Non, les livres de plage ne se limitent pas aux best-sellers de Marc Lévy et Guillaume Musso. Voilà, c'est dit. Les livres de plage, ce sont ces bouquins que l'on emporte avec soi, que l'on cale sur sa serviette, qui prennent l'ombre, le soleil, le sable, voire l'eau pour les âmes les plus aventureuses. Ces lectures qui accompagnent vos heures passées sous un parasol comptent vraiment. Elles se savourent entre deux baignades, ou se dévorent une fois la crème solaire enduite sur le corps. Un livre de plage, c'est important, c'est beau, nostalgique et précieux.
Cela paraît curieux à dire, mais il y a bel et bien un ADN du livre de plage. Dans ce contexte, on privilégie une littérature de qualité, immersive, censée happer notre attention malgré les bruits environnants, la chaleur ou le murmure apaisant des vagues. Il peut faire son poids, tendance pavé de Stephen King, ou se décliner sous la forme de sagas de papier tout aussi conséquentes. On aime qu'un auteur, une autrice ou un univers, nous berce des jours durant, comme un compagnon de vacances, qui aurait bien mérité, lui aussi, de se dorer la pilule.
Mais le livre de plage parfait ne se limite pas à ce léger descriptif. La preuve ? A vous écouter, il a mille et un visages. Pour Terrafemina, vous êtes venues théoriser cet indispensable de nos escapades solaires. Non sans décocher quelques recos livresques qui sentent bon l'été.
Imaginez. Vous voilà au soleil, quasiment prête à chantonner un air de Jenifer, quand vous vient une idée : tuer ce temps serein en pillant un bouquin. Derrière lui, un choix loin d'être anodin. On pourrait presque parler de casting. Car le livre de plage épouse une logique à part entière, c'est un texte qui fait envie, pas trop épais, pas trop léger, un objet qu'on risque de salir, qui doit saisir notre attention, sans encombrer un sac déjà bien chargé.
C'est pour cela qu'Eloise, 34 ans, choisit Bonjour tristesse.
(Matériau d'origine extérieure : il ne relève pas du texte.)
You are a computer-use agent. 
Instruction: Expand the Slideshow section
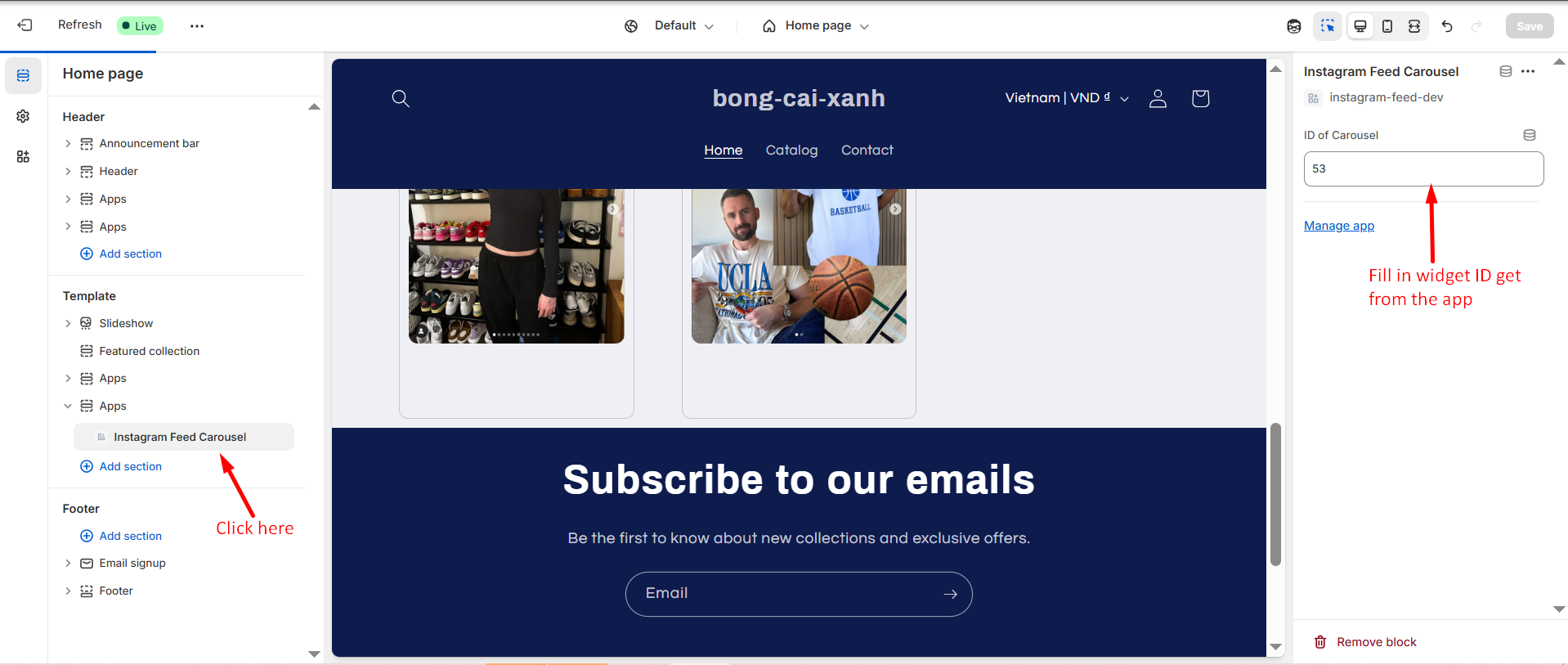[68, 323]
Livre de poche léger comme une plume, au style limpide, et d'autant plus immersif que son autrice, Françoise Sagan (alors âgée de 18 ans) invoque bien des sensations estivales en plantant son décor sur la Côte d'Azur. Comment ne pas se reconnaître dans la jeune Cécile, son spleen et sa confusion des sentiments teenage ? Autant d'émotions qui conviennent à la plage, où du déferlement des vagues et du lointain de l'horizon émane une douce mélancolie.
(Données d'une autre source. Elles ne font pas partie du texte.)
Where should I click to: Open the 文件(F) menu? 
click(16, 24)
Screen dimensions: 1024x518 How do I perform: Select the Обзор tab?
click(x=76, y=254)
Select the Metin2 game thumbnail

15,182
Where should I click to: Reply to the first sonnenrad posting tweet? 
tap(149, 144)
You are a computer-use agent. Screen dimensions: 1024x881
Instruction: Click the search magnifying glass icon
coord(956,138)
Mélancolie que l'on retrouve dans bien des récits de plages d'ailleurs, du Mal de mer de Marie Darrieussecq à Un jour ce sera vide, le premier roman très remarqué d'Hugo Lindenberg - une histoire d'enfance, d'amitiés et de méduses. "Je pense qu'on choisit dans ce contexte des lectures avec lesquelles on peut cultiver des souvenirs d'été. Je sais bien plus ce que j'ai lu en été ces dernières années qu'aux autres saisons. Je lis Sagan quasi chaque année depuis sa découverte quand j'avais 17 ans parce que : l'été, le premier amour, la légèreté avant la gravité... Les livres de plage évoquent souvent un éden perdu ou idéalisé", détaille Eloise.
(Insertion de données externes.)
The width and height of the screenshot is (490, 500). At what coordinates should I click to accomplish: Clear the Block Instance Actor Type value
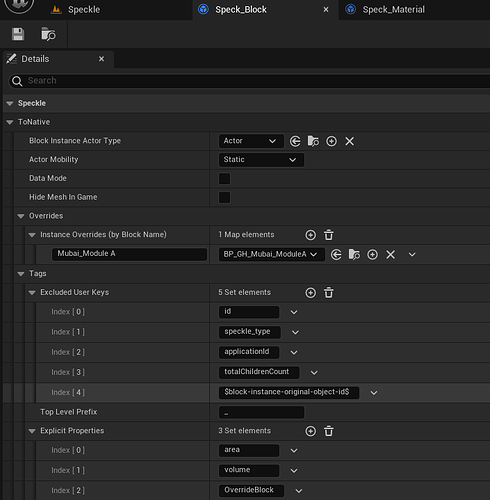(x=349, y=141)
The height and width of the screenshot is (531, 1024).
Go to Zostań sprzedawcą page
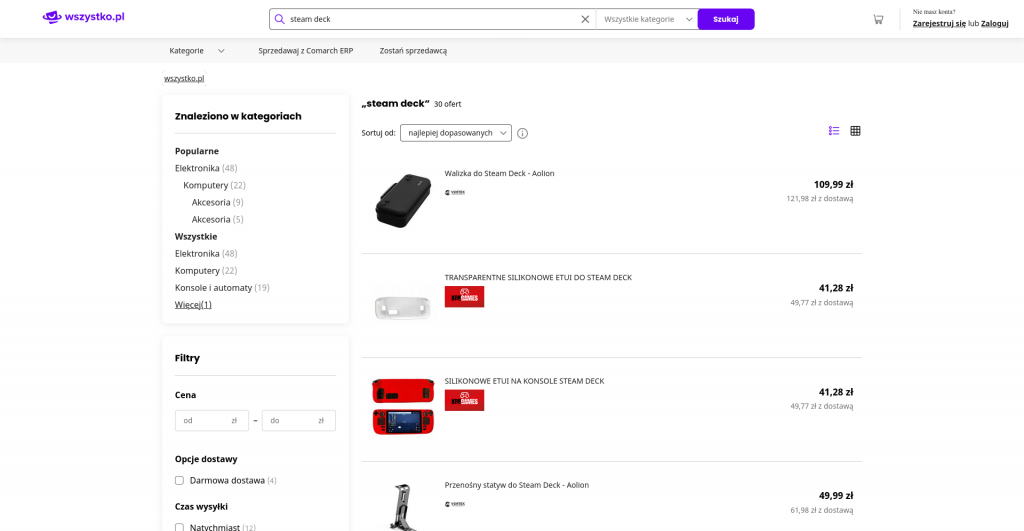[x=413, y=51]
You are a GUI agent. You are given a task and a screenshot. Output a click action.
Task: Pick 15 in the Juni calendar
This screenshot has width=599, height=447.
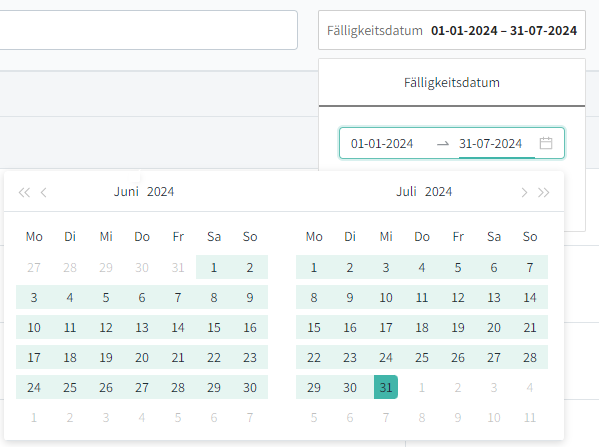point(214,327)
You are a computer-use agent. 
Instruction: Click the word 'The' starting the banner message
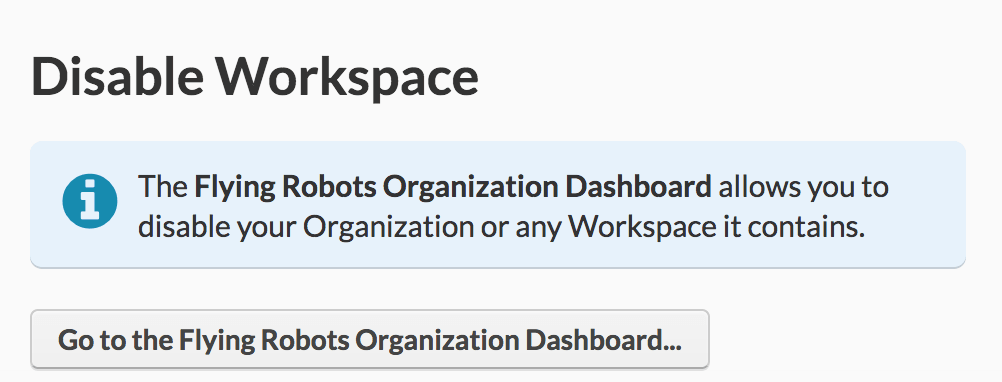pyautogui.click(x=162, y=187)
"Je me suis souvent demandé ce que pouvait bien signifier 'un livre de plage'. Est-ce un livre où il est question d'ennui, de soleil, de passion, d'été, de sud et de baignade ? Ou simplement un livre que l'on n'a pas envie de lâcher quoiqu'il arrive et que l'on est capable de lire des heures dans une position clairement inconfortable ?", s'interroge en retour Hélène, poétesse de 30 ans. La question fait sens dans une période tout aussi propice aux romans policiers qui se dégomment qu'aux sagas qui vous font voyager.
Dans vos réponses, cet éclectisme apparaît comme une évidence : les enquêtes truculentes de la britannique Agatha Christie, les récits de voyage de Sylvain Tesson, les récits (fleuves) à frissons de Stephen King, les romans d'Elena Ferrante (la tétralogie L'amie prodigieuse), la série historique des Rois Maudits de Maurice Druon (oui oui, le Game of Thrones frenchie). Bref, vous cherchez l'ailleurs, le suspens, l'éclatement du temps - que ces histoires vous ramènent des siècles en arrière ou s'éternisent sur des pages et des pages. Normal : la plage en donne plus qu'il n'en faut, du temps.
"Les choix de livres d'été sont déterminés par le temps qu'on peut y dédier, la disponibilité intellectuelle qui est la nôtre. On est dans un état d'esprit de détente. Mais cela ne veut pas dire lire de mauvaises choses", observe Chloé Saffy, romancière. Son livre fétiche ? Un feuilleton : La bicyclette bleue, trilogie culte de l'autrice féministe Régine Deforges.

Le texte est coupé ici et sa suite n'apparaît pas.